TEXTE DE LECTURE >>
^^^^^^^^

Au-delà du village commence une plaine stérile, couverte de sable et de cailloux amenés par les torrens grossis des pluies d’orage. Une ligne de grandes tours en terre complètement délabrées rompt la monotonie de l’espace aride. De la chaîne que traverse la passé de Nan-keou se détache, à 12 ou 15 lieues plus loin, une autre chaîne se dirigeant vers le sud-ouest, et dans l’intervalle s’élèvent d’autres montagnes qu’on dit être les plus hautes de la province. En suivant la route, on rencontre quelques bourgades, puis la ville de Sin-pao-gnan, entourée de rizières, et bientôt la montagne à charbon dite Ki-ming-chan s’offre aux regards. Sur le point culminant est bâtie une pagode en partie ruinée, mais nullement abandonnée ; un bonze, inébranlable comme le roc, séjourne sur le sommet, d’où l’on découvre tous les pays d’alentour. Le Yang-ho baigne le pied de la montagne. D’abord on ne distingue que des roches calcaires fissurées et culbutées en tout sens ; en remontant la rivière, on trouve des roches basaltiques d’un brun rouge.

^^^^^^^^

BLOC DE DONNÉES >>
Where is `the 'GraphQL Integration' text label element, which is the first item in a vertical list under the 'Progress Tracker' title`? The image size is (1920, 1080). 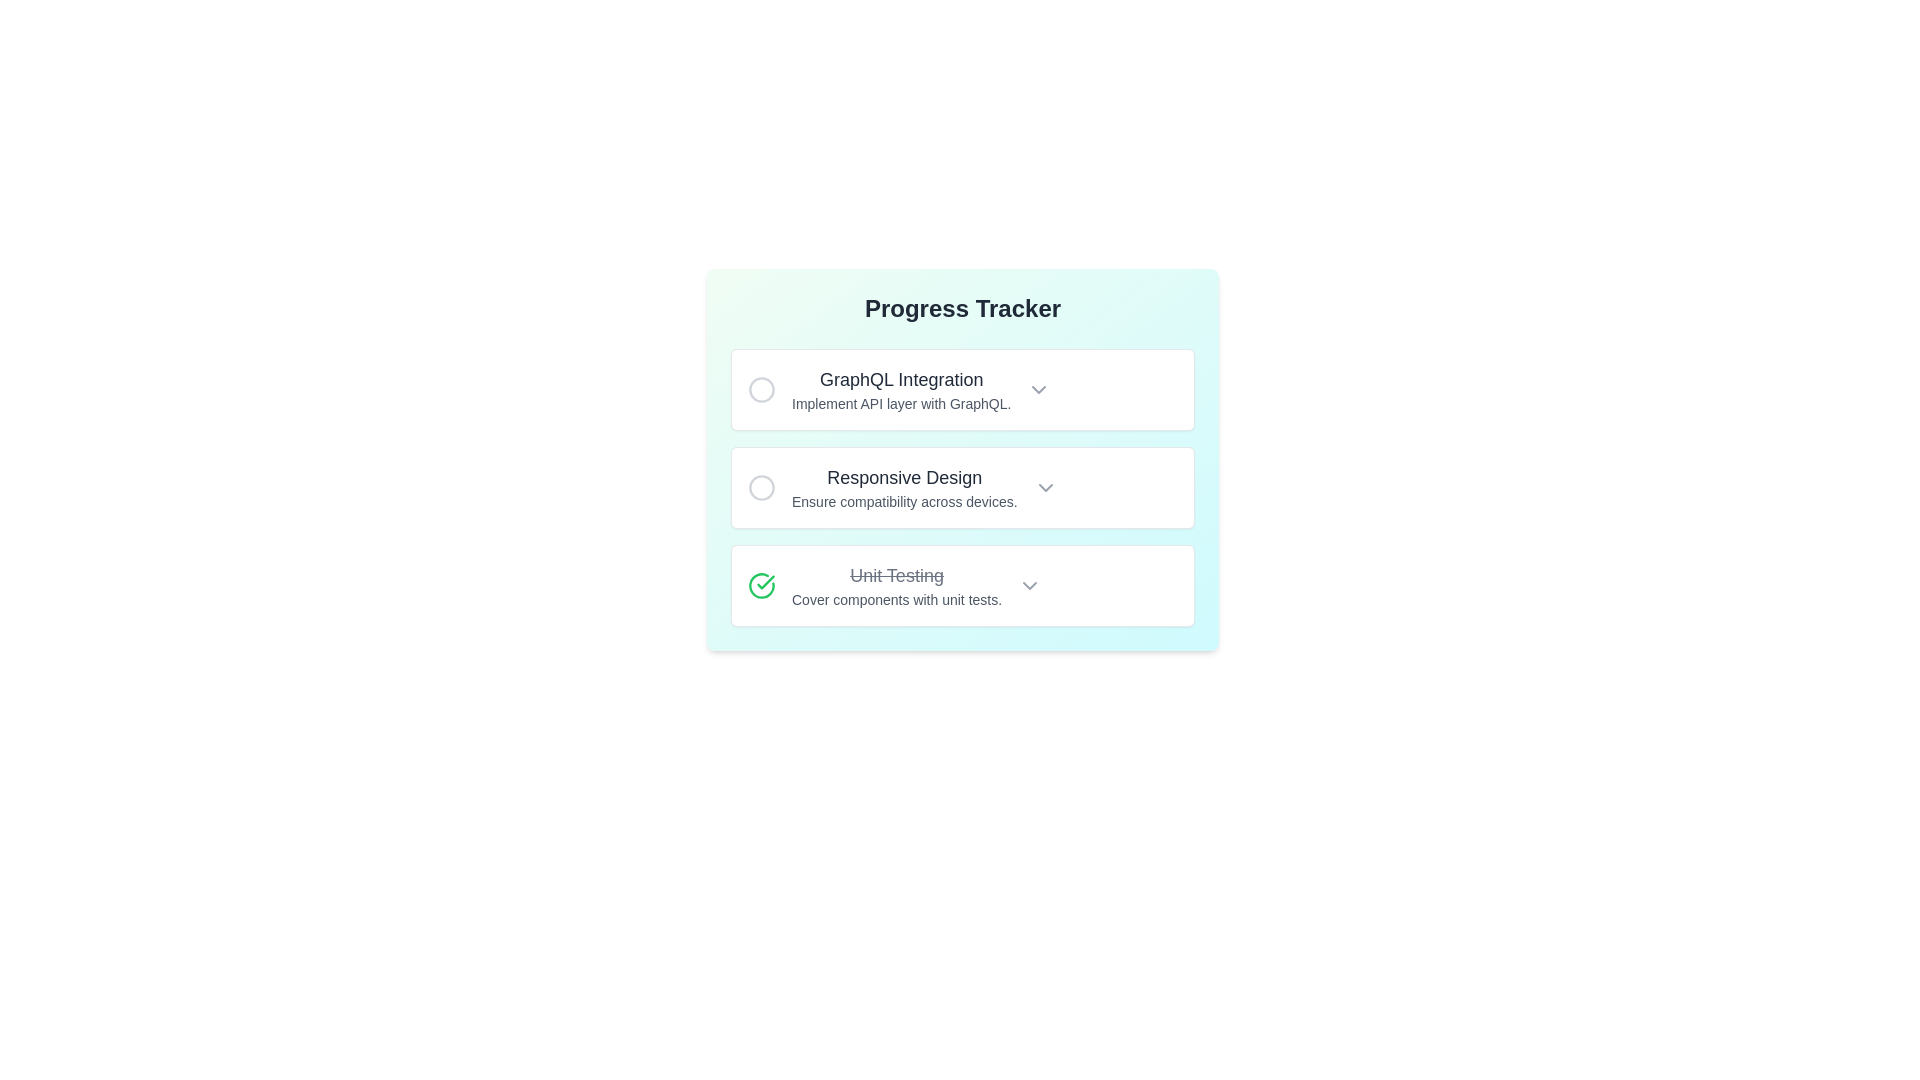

^^^^^^^^

CONSIGNE 1 >>
Pour chacune des affirmations suivantes, répondez par oui ou par non selon le texte de lecture, en citant les mots exacts du texte qui tranchent. (a) La pagode bâtie au sommet du Ki-ming-chan est abandonnée. (b) Le Yang-ho coule au pied de la montagne. (c) La ville de Sin-pao-gnan est entourée de rizières.
CONSIGNE 2 >>
Réécrivez sous forme de liste le paragraphe du texte de lecture qui commence par « Au-delà du village » en conservant ses faits principaux.
Les données n'ont aucun rôle dans ce travail.

RÉPONSE ATTENDUE 1 >>
(a) Non : « une pagode en partie ruinée, mais nullement abandonnée ».
(b) Oui : « Le Yang-ho baigne le pied de la montagne. »
(c) Oui : « la ville de Sin-pao-gnan, entourée de rizières ».

RÉPONSE ATTENDUE 2 >>
- Après le village s'étend une plaine stérile, couverte de sable et de cailloux apportés par les torrents que grossissent les pluies d'orage.
- Une ligne de grandes tours en terre délabrées s'y dresse.
- À 12 ou 15 lieues plus loin, une autre chaîne part vers le sud-ouest. Entre les deux chaînes s'élèvent des montagnes qu'on dit être les plus hautes de la province.
- La route passe par quelques bourgades, puis par la ville de Sin-pao-gnan, entourée de rizières.
- On aperçoit ensuite la montagne à charbon appelée Ki-ming-chan.
- Au sommet, d'où l'on voit tous les pays alentour, se trouve une pagode en partie ruinée mais pas abandonnée. Un bonze y séjourne.
- Le Yang-ho coule au pied de la montagne.
- On voit d'abord des roches calcaires fissurées et bouleversées. En remontant la rivière, on trouve des roches basaltiques d'un brun rouge.